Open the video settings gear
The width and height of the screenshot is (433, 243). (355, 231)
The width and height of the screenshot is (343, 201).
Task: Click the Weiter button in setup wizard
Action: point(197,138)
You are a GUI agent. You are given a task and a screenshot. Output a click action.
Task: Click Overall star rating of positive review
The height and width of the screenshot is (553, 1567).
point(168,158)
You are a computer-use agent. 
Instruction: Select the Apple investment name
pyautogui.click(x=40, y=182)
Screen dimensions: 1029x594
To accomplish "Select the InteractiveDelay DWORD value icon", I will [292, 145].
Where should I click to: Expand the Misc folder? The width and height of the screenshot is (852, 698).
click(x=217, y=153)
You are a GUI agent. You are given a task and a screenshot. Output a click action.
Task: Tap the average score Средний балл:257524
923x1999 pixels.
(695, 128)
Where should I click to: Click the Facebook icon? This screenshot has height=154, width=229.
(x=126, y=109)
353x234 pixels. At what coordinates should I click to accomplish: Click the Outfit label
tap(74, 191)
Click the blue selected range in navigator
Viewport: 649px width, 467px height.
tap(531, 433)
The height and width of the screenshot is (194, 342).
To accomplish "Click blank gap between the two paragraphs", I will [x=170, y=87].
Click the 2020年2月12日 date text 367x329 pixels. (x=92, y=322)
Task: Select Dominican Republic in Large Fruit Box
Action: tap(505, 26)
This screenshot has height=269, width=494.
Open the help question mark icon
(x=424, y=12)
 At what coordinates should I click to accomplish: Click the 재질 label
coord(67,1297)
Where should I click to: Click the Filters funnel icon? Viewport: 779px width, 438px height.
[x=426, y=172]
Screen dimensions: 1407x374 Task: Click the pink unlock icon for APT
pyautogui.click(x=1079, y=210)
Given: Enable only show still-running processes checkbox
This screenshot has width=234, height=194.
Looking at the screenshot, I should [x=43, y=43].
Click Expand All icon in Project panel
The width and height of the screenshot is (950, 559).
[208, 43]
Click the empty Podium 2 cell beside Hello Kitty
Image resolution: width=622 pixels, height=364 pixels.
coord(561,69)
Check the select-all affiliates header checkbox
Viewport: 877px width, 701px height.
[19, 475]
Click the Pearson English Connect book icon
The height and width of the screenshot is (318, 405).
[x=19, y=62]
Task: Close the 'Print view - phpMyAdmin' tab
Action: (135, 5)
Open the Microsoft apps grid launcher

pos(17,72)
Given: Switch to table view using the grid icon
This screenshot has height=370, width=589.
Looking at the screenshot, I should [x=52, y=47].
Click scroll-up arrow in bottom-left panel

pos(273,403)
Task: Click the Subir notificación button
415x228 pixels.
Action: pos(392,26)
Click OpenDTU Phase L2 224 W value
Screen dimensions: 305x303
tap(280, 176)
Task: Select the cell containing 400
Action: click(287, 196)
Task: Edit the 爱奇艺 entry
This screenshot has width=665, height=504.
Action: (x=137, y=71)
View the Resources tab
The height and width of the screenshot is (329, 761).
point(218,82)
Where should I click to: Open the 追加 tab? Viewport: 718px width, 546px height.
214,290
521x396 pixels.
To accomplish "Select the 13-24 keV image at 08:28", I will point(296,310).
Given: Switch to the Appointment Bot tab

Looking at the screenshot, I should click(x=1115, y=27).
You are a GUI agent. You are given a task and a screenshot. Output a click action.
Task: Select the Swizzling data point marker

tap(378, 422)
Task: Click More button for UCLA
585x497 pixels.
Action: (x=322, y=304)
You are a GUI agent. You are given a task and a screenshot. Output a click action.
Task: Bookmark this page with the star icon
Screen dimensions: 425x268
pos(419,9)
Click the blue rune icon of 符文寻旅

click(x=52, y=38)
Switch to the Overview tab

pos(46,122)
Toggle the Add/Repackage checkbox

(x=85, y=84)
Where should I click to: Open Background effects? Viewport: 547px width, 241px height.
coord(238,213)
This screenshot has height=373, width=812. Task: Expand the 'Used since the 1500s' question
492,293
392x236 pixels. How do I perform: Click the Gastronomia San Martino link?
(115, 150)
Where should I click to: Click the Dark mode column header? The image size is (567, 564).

◆ WORK REQUIRED: Repeat every record above. Each one must match exactly.

◆ TASK RESPONSE:
Open the video settings gear
The width and height of the screenshot is (433, 243). (355, 231)
The width and height of the screenshot is (343, 201).
Task: Click the Weiter button in setup wizard
Action: point(197,138)
You are a GUI agent. You are given a task and a screenshot. Output a click action.
Task: Click Overall star rating of positive review
The height and width of the screenshot is (553, 1567).
point(168,158)
You are a computer-use agent. 
Instruction: Select the Apple investment name
pyautogui.click(x=40, y=182)
Screen dimensions: 1029x594
To accomplish "Select the InteractiveDelay DWORD value icon", I will [292, 145].
Where should I click to: Expand the Misc folder? The width and height of the screenshot is (852, 698).
click(x=217, y=153)
You are a GUI agent. You are given a task and a screenshot. Output a click action.
Task: Tap the average score Средний балл:257524
923x1999 pixels.
(695, 128)
Where should I click to: Click the Facebook icon? This screenshot has height=154, width=229.
(x=126, y=109)
353x234 pixels. At what coordinates should I click to accomplish: Click the Outfit label
tap(74, 191)
Click the blue selected range in navigator
Viewport: 649px width, 467px height.
tap(531, 433)
The height and width of the screenshot is (194, 342).
To accomplish "Click blank gap between the two paragraphs", I will [x=170, y=87].
Click the 2020年2月12日 date text 367x329 pixels. (x=92, y=322)
Task: Select Dominican Republic in Large Fruit Box
Action: tap(505, 26)
This screenshot has height=269, width=494.
Open the help question mark icon
(x=424, y=12)
 At what coordinates should I click to accomplish: Click the 재질 label
coord(67,1297)
Where should I click to: Click the Filters funnel icon? Viewport: 779px width, 438px height.
[x=426, y=172]
Screen dimensions: 1407x374 Task: Click the pink unlock icon for APT
pyautogui.click(x=1079, y=210)
Given: Enable only show still-running processes checkbox
This screenshot has width=234, height=194.
Looking at the screenshot, I should [x=43, y=43].
Click Expand All icon in Project panel
The width and height of the screenshot is (950, 559).
[208, 43]
Click the empty Podium 2 cell beside Hello Kitty
Image resolution: width=622 pixels, height=364 pixels.
coord(561,69)
Check the select-all affiliates header checkbox
Viewport: 877px width, 701px height.
[19, 475]
Click the Pearson English Connect book icon
The height and width of the screenshot is (318, 405).
[x=19, y=62]
Task: Close the 'Print view - phpMyAdmin' tab
Action: (135, 5)
Open the Microsoft apps grid launcher

pos(17,72)
Given: Switch to table view using the grid icon
This screenshot has height=370, width=589.
Looking at the screenshot, I should [x=52, y=47].
Click scroll-up arrow in bottom-left panel

pos(273,403)
Task: Click the Subir notificación button
415x228 pixels.
Action: pos(392,26)
Click OpenDTU Phase L2 224 W value
Screen dimensions: 305x303
tap(280, 176)
Task: Select the cell containing 400
Action: click(287, 196)
Task: Edit the 爱奇艺 entry
This screenshot has width=665, height=504.
Action: (x=137, y=71)
View the Resources tab
The height and width of the screenshot is (329, 761).
point(218,82)
Where should I click to: Open the 追加 tab? Viewport: 718px width, 546px height.
214,290
521x396 pixels.
To accomplish "Select the 13-24 keV image at 08:28", I will point(296,310).
Given: Switch to the Appointment Bot tab

Looking at the screenshot, I should click(x=1115, y=27).
You are a GUI agent. You are given a task and a screenshot. Output a click action.
Task: Select the Swizzling data point marker

tap(378, 422)
Task: Click More button for UCLA
585x497 pixels.
Action: (x=322, y=304)
You are a GUI agent. You are given a task and a screenshot. Output a click action.
Task: Bookmark this page with the star icon
Screen dimensions: 425x268
pos(419,9)
Click the blue rune icon of 符文寻旅

click(x=52, y=38)
Switch to the Overview tab

pos(46,122)
Toggle the Add/Repackage checkbox

(x=85, y=84)
Where should I click to: Open Background effects? Viewport: 547px width, 241px height.
coord(238,213)
This screenshot has height=373, width=812. Task: Expand the 'Used since the 1500s' question
492,293
392x236 pixels. How do I perform: Click the Gastronomia San Martino link?
(115, 150)
Where should I click to: Click the Dark mode column header? The image size is (567, 564).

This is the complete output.